## WHAT YOU SHOULD DO
Examine the entries below, count the lines holding the string "computer", and respond with the number only.

........

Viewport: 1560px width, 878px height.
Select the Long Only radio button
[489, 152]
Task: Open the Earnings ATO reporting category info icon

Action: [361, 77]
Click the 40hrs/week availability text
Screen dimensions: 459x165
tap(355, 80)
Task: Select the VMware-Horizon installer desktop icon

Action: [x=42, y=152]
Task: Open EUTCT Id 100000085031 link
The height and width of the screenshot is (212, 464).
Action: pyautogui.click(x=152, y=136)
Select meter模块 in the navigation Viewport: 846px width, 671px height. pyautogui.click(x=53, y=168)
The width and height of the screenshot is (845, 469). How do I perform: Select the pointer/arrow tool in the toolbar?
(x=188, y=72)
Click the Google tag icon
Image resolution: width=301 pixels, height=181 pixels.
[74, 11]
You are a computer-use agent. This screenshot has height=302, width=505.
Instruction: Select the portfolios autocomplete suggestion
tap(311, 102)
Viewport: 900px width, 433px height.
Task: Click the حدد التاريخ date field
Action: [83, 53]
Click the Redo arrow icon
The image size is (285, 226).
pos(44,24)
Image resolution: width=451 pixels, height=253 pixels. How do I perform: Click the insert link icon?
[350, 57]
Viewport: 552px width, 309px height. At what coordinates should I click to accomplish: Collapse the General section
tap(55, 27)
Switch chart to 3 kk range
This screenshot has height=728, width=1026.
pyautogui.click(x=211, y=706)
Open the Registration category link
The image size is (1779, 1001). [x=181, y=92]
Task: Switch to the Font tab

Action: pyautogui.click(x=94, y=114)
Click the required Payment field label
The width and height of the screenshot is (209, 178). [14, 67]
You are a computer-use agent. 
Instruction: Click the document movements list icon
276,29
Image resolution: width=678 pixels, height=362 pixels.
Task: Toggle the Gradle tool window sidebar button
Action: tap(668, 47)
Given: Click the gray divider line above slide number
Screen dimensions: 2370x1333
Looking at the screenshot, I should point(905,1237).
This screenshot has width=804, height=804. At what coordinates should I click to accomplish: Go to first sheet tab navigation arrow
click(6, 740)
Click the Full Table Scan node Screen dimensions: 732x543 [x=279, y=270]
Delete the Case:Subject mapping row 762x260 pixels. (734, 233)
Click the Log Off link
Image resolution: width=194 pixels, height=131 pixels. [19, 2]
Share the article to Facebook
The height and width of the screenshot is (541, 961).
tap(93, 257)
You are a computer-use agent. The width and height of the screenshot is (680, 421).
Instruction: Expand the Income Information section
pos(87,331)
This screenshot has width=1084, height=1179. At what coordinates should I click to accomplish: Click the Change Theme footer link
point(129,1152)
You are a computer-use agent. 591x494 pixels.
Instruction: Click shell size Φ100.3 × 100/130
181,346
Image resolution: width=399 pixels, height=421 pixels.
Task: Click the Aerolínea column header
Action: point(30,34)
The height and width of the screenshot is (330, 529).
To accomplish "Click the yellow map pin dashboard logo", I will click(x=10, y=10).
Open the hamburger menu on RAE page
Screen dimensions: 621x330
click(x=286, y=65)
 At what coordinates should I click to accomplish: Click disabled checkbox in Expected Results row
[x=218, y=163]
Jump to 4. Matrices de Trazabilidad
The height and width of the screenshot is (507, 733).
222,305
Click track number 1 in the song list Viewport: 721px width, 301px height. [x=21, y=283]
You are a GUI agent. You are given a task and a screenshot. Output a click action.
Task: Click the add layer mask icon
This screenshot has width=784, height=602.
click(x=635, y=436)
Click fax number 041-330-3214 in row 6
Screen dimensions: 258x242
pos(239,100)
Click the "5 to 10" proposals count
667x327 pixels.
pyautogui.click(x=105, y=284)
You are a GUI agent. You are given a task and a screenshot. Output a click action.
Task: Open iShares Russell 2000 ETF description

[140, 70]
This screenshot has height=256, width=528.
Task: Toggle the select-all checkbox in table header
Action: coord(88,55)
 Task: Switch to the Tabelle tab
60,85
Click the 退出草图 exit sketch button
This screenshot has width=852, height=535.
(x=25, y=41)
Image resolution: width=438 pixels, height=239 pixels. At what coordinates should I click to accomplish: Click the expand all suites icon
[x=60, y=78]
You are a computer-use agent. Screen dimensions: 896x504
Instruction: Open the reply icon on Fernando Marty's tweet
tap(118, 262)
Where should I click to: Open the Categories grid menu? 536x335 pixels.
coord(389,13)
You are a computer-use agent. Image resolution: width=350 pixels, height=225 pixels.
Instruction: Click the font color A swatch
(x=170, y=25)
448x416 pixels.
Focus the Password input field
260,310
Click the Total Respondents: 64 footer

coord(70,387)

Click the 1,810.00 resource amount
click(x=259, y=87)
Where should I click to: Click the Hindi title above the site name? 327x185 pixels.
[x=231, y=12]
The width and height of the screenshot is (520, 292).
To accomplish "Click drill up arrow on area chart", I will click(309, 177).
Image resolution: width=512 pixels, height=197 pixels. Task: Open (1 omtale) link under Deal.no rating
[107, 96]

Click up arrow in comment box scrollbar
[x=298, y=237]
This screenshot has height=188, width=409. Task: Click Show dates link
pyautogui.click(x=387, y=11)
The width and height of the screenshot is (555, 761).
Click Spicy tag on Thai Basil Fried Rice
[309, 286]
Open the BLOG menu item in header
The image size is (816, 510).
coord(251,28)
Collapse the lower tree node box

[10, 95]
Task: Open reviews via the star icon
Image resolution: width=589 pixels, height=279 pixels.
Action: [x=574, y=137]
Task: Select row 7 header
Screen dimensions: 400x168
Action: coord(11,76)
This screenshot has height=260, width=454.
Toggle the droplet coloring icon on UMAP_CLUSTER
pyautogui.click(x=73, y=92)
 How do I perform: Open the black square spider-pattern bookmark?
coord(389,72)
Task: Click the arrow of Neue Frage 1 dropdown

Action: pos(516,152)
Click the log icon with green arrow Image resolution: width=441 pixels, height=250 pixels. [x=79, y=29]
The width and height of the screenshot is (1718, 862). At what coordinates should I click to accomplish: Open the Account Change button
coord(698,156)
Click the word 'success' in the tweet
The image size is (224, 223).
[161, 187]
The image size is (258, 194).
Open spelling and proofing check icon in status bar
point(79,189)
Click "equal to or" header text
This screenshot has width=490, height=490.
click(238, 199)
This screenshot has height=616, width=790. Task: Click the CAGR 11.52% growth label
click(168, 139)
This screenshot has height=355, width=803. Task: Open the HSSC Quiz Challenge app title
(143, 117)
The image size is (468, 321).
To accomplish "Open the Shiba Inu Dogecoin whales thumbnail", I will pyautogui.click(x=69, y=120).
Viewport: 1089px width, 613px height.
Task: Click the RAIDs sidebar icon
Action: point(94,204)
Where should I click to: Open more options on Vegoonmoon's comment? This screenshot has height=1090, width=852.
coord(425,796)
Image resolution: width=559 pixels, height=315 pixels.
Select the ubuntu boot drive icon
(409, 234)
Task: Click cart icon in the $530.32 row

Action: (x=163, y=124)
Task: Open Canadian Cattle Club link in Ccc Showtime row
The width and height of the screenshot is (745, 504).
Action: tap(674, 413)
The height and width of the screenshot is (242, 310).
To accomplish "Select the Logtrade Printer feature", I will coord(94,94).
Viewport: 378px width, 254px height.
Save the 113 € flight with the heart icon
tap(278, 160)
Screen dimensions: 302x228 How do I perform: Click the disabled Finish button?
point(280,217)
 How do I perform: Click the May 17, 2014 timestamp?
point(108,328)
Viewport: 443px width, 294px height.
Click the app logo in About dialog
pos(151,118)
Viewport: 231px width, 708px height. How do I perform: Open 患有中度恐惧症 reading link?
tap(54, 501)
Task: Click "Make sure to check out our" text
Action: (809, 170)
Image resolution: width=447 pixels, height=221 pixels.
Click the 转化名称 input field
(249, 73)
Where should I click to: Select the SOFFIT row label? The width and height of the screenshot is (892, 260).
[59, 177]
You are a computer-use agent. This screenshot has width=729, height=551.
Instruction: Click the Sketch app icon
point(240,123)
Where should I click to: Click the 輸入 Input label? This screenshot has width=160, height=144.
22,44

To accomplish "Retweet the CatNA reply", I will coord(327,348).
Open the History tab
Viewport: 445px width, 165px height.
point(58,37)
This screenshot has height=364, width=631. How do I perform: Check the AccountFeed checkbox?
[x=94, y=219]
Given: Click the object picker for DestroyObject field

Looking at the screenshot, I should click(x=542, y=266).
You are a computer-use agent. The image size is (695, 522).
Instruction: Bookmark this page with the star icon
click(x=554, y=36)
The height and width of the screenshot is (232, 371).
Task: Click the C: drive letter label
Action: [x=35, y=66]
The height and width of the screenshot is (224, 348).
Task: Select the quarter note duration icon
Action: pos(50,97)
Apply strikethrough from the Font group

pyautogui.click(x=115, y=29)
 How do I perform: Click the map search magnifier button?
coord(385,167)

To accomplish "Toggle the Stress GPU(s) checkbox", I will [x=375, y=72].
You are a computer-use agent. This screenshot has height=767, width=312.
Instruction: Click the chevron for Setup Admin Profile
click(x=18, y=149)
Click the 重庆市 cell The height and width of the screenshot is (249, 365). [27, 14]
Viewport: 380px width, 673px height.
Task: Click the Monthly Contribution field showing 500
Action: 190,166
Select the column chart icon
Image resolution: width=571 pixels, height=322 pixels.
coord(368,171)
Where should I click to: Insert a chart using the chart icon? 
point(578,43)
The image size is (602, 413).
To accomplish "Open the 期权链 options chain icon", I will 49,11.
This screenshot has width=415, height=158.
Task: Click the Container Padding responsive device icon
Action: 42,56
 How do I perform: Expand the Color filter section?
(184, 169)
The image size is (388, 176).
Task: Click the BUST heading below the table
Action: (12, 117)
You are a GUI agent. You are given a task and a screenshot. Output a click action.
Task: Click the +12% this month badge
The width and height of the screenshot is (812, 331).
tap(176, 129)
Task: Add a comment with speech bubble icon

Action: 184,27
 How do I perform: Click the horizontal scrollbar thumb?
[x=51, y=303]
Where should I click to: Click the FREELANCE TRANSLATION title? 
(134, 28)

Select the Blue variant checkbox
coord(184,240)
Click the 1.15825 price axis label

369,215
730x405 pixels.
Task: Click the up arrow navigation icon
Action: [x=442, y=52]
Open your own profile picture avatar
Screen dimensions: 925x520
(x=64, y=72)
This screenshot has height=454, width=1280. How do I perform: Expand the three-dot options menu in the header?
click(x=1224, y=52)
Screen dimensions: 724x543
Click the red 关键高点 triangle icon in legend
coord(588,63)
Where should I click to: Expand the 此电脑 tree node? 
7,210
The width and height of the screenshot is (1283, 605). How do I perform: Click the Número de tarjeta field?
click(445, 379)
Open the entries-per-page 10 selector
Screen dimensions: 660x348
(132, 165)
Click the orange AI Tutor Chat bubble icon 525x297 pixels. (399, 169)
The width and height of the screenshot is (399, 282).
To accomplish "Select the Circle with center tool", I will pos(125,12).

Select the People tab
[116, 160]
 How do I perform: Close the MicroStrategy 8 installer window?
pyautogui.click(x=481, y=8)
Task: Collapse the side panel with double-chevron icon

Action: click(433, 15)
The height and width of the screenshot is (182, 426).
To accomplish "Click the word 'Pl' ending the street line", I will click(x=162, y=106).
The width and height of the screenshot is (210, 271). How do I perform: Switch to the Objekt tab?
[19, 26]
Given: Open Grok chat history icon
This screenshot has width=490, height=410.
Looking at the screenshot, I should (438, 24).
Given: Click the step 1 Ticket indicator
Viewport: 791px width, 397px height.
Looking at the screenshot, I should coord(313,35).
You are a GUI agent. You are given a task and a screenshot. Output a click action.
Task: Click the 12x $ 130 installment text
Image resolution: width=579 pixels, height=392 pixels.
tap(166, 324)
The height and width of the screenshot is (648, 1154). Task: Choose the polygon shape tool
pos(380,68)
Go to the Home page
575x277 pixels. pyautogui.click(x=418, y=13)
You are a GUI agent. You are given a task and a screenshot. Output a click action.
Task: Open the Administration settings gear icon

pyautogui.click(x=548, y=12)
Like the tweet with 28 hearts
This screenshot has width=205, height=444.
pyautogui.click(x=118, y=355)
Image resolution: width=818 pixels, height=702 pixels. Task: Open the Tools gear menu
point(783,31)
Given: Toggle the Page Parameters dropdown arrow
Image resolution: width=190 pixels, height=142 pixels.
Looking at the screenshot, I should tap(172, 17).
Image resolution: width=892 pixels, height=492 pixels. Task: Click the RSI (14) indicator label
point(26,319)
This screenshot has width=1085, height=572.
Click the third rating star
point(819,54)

........

## RESPONSE AREA
9